EXCERPTED RECORDS Block Start

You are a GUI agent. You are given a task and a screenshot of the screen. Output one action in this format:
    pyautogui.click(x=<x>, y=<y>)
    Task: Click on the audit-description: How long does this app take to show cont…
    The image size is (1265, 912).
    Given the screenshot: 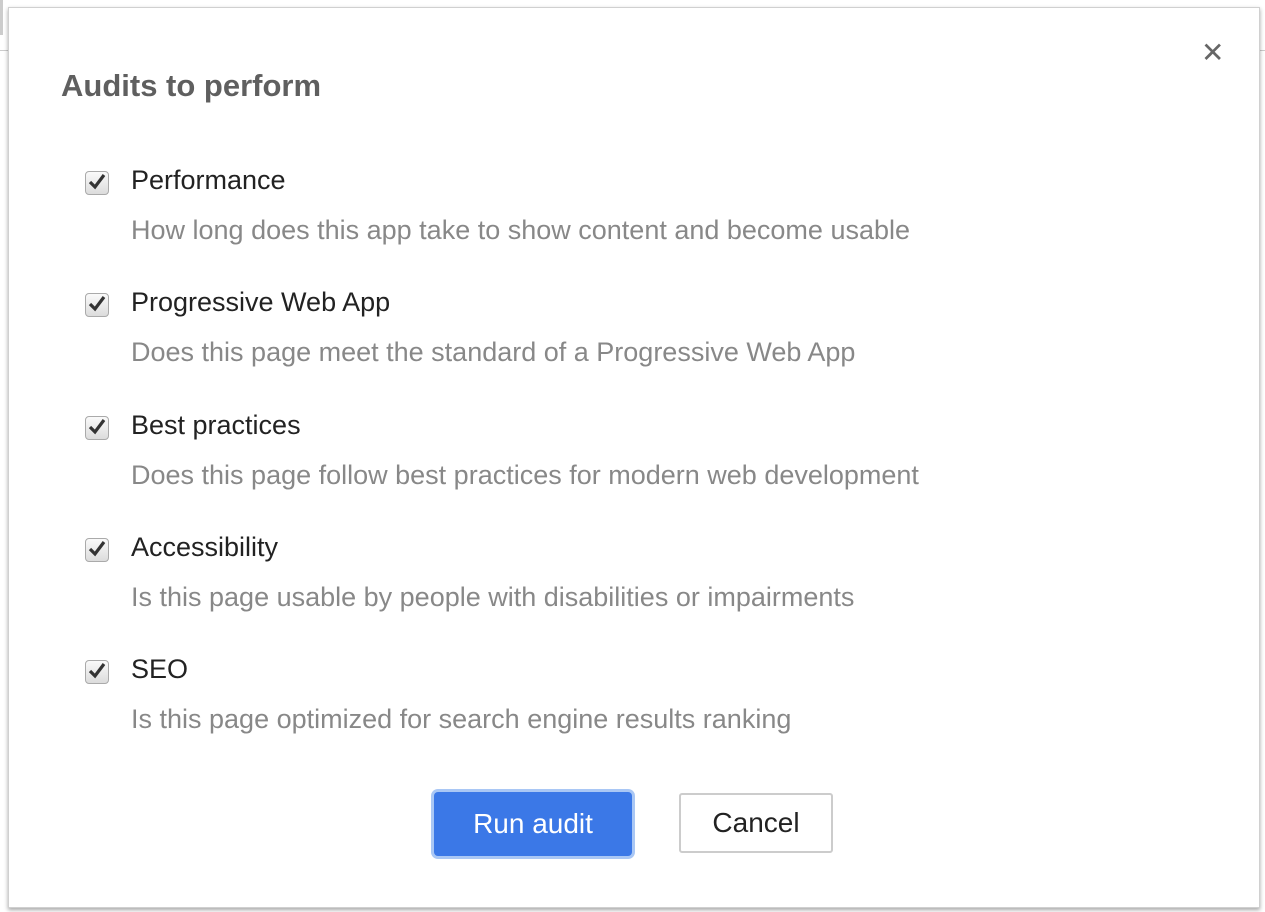 What is the action you would take?
    pyautogui.click(x=521, y=230)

EXCERPTED RECORDS Block End

> _WRITTEN TASK_
Which lines above contain the word "this"? Pull out each one, treating uppercase and lowercase as different.

> _ANSWER AREA_
You are a GUI agent. You are given a task and a screenshot of the screen. Output one action in this format:
    Task: Click on the audit-description: How long does this app take to show cont…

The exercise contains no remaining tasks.